Antiquated and detached..., 6 September 2010
Author: planktonrules from Bradenton, Florida

The Japanese film industry during the 1930s was quite different from Hollywood. While the American movie producers had switched over to sound by about 1929 (afer the first talking picture in 1927), Japan and much of the world continued making silents for some time. In fact, up until almost 1940, Japanese films were still silents. In addition, some old film techniques (such as the stationary camera used by Ozu up until the 1960s) lingered. I mention all this because I understand the context for 1930s Japanese films and have watched about a dozen or two. However, even compared to these other films, "Minato No Nihon Musume" is a very, very old fashioned film...and I don't see the genius that some other reviewers have mentioned. Technically speaking, the film was very badly dated when it debuted. The biggest problem is the incredibly detached style of storytelling (and yes, I know that this was not all that unusual for Japanese films)--because of this it loses so much of its emotional impact and is dull when the film had a story that NEVER should have been dull. Instead of telling the story in a traditional narrative, the story is laid out in vignettes that are framed with intertitle cards that describe what is about to occur...which was great for 1910....but certainly not the best or most interesting ways to tell any story.
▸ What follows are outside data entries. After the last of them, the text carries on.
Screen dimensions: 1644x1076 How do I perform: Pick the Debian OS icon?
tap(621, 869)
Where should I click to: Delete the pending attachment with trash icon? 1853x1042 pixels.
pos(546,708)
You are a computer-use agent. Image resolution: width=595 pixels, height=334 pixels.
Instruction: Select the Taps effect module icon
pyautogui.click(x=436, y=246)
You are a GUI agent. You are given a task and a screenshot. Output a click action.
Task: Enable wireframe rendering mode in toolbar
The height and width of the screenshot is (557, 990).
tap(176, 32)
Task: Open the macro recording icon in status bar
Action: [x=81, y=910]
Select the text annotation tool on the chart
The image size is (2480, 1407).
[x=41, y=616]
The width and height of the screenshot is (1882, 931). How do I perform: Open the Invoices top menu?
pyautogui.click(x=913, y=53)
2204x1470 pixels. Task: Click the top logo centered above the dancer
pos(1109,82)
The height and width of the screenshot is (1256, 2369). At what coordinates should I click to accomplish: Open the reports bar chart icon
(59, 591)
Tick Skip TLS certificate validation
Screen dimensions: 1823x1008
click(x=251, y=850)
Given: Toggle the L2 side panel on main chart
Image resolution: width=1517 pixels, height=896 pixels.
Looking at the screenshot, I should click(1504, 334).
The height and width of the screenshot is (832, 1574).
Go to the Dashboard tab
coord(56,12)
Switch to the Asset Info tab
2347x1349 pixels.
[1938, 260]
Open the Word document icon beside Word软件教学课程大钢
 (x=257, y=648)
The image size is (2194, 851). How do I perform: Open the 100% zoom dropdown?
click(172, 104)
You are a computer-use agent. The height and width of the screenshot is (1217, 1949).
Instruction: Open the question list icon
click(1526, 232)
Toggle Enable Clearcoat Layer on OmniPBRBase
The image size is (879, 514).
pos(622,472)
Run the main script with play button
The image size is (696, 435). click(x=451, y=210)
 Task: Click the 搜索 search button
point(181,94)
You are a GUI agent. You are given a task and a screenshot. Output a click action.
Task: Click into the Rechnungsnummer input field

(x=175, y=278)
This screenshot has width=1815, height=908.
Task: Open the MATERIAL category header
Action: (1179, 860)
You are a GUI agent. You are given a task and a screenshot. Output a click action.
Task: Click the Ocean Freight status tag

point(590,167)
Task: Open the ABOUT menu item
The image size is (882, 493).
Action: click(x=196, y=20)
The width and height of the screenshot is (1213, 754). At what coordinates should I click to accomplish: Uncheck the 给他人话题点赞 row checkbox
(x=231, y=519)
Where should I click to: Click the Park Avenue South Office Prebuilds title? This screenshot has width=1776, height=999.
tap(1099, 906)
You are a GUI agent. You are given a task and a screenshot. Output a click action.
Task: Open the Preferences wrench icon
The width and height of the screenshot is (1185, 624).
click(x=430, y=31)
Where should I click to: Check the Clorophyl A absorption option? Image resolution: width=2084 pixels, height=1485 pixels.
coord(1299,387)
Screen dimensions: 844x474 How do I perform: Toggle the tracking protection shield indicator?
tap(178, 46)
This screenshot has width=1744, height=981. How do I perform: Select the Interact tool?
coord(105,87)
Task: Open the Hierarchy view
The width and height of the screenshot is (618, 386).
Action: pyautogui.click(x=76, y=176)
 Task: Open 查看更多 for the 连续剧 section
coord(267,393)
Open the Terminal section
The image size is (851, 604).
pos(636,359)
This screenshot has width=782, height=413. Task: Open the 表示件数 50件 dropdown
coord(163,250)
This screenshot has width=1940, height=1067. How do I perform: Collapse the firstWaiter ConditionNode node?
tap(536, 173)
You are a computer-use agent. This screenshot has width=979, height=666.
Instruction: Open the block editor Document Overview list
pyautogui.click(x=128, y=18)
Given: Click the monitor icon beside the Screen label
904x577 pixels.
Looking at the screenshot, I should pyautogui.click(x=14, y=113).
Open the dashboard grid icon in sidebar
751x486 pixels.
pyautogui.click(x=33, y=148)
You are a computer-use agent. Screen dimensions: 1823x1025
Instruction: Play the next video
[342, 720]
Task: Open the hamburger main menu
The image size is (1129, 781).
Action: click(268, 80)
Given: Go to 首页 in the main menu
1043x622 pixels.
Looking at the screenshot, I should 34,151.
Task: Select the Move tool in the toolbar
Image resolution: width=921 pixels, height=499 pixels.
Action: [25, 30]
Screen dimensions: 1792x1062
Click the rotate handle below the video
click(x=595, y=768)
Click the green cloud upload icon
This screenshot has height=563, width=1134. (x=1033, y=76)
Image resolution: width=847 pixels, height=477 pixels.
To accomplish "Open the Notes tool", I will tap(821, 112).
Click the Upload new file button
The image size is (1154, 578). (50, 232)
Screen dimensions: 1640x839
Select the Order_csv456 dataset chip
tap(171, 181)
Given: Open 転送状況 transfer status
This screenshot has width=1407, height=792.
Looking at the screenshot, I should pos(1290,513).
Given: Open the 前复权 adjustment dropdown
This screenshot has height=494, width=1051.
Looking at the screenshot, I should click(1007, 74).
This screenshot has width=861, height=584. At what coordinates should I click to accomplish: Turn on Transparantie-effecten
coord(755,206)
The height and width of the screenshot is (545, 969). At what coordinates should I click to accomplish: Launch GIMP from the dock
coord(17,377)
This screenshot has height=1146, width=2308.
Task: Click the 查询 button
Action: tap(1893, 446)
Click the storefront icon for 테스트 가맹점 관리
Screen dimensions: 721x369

As for the story, it's all about a woman who is used by a jerk named 'Henry' and the consequences (both immediate and long-term). I cannot complain too much that the 'foreigner' Henry clearly is NOT a westerner but a Japanese man. This is because at the same time, Hollywood was featuring the Swede, Warner Oland, as Charlie Chan! In fact, having westerners play Asians was the norm for Henry's poor casting can be understood in its context. Plus, perhaps no western actors were even readily available for the part. Regardless, the story idea isn't bad...but is just not executed in a way that makes for interesting viewing.